Title Case or Sentence Case? (How to Capitalise Headings)
  • 3-minute read
  • 30th September 2017

Title Case or Sentence Case? (How to Capitalise Headings)

Whether headings are capitalised correctly isn’t nearly as important as writing a good essay in the first place! But there are rules about how to capitalise headings, so you should check your style guide for advice. Usually, one of two approaches is used: ‘title’ or ‘headline’ case and ‘sentence’ case. In this blog post, we set out what these mean and how each version works.

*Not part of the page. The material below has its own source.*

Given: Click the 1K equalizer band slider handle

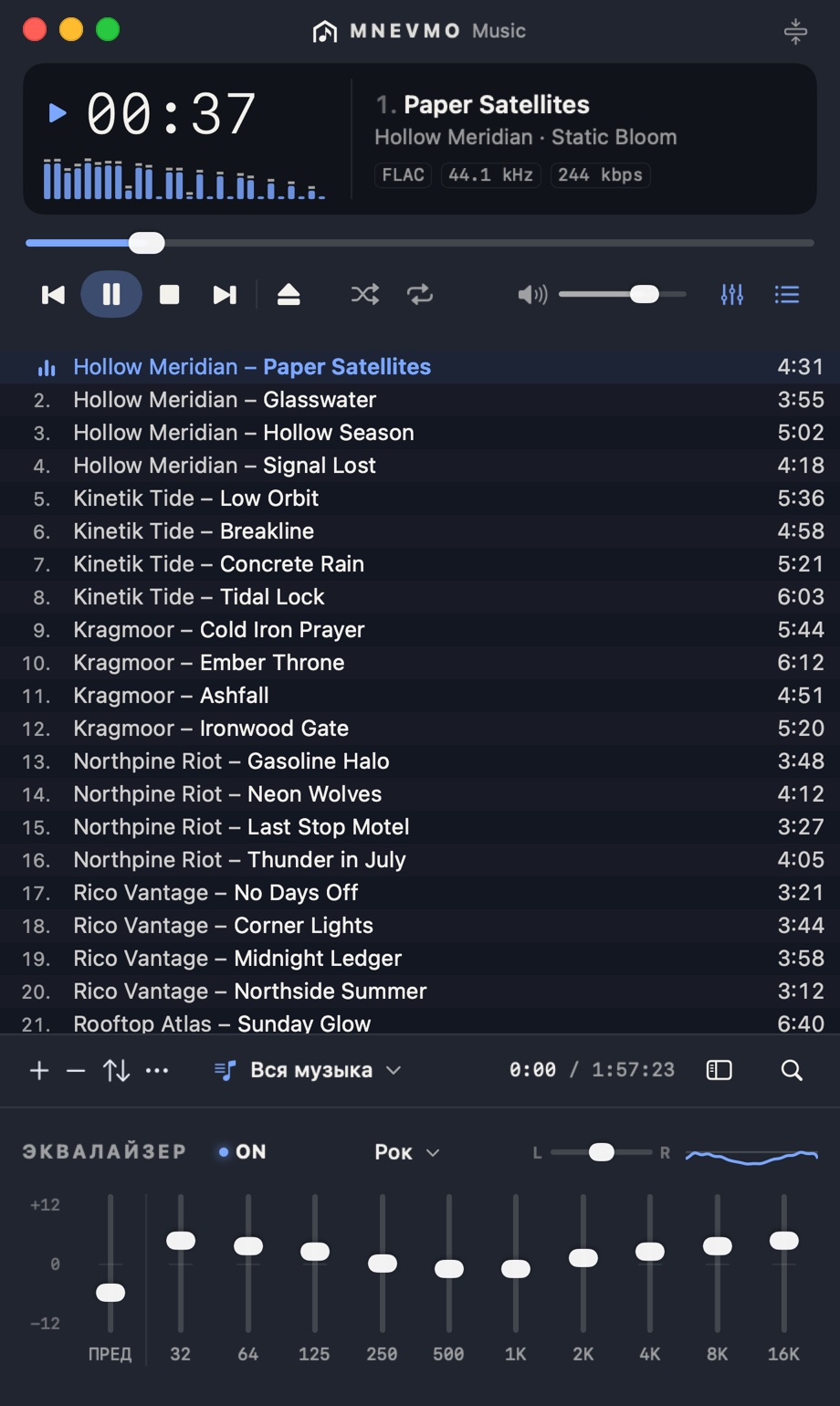Looking at the screenshot, I should [x=516, y=1269].
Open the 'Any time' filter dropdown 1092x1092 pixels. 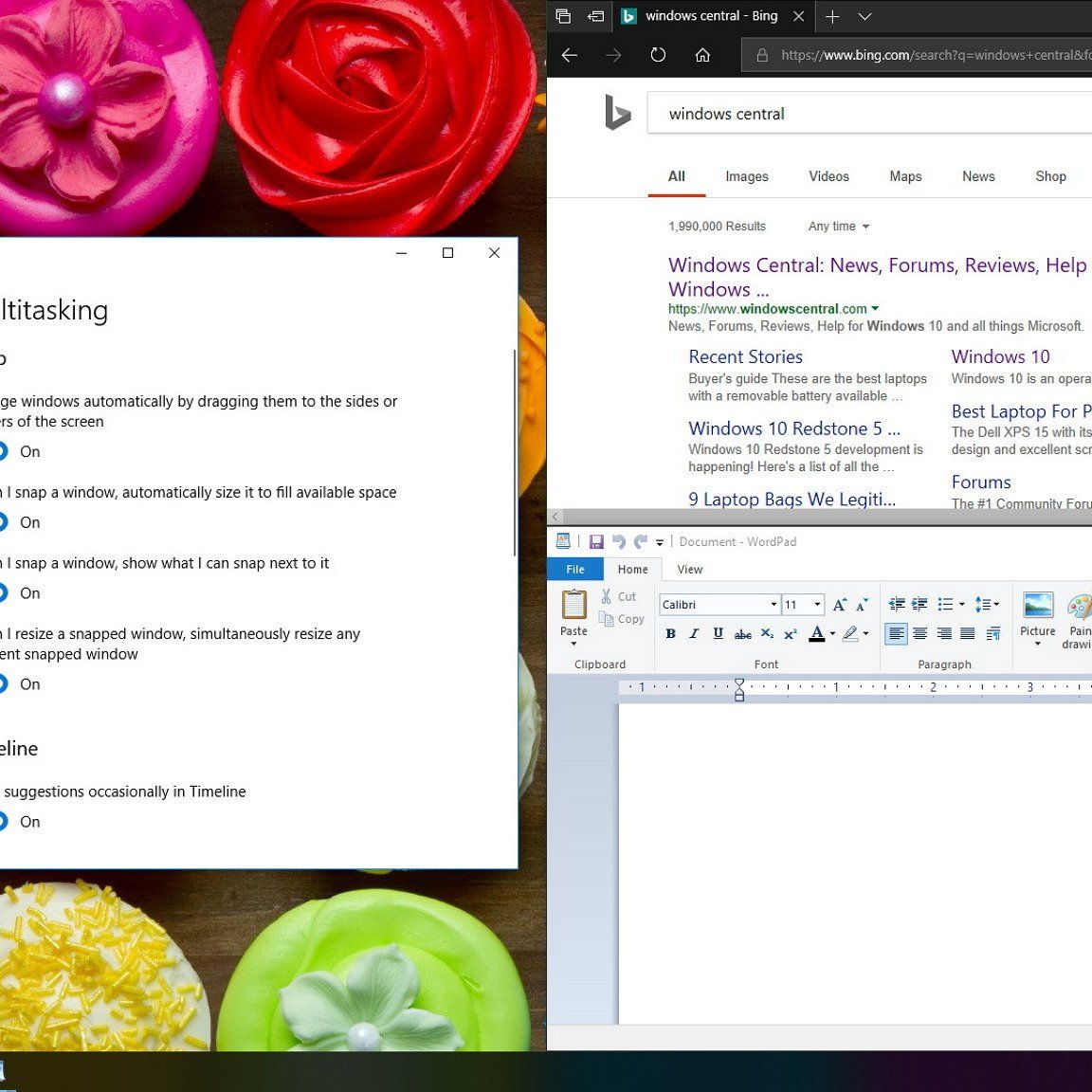click(x=838, y=227)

Title Case (All Major Words Capitalised)

‘Title case’ or ‘headline style’ refers to any approach that capitalises the main words in a heading. Usually, this includes:

  • All nouns and pronouns
  • Verbs and verb phrases
  • Adjectives and adverbs
  • The first word in a title or subtitle

This leaves smaller words, such as articles, conjunctions and prepositions, lowercase. For example, we could write a heading like this:

How to Capitalise Headings: A Guide for the Perplexed

However, the exact rules for title case vary. Some people recommend capitalising longer prepositions, such as ‘about’ or ‘between’. Others say to capitalise subordinating conjunctions, too. The key, then, is to check your style guide (if you have one) and use a consistent approach.

Sentence Case (Capitalised Like a Sentence)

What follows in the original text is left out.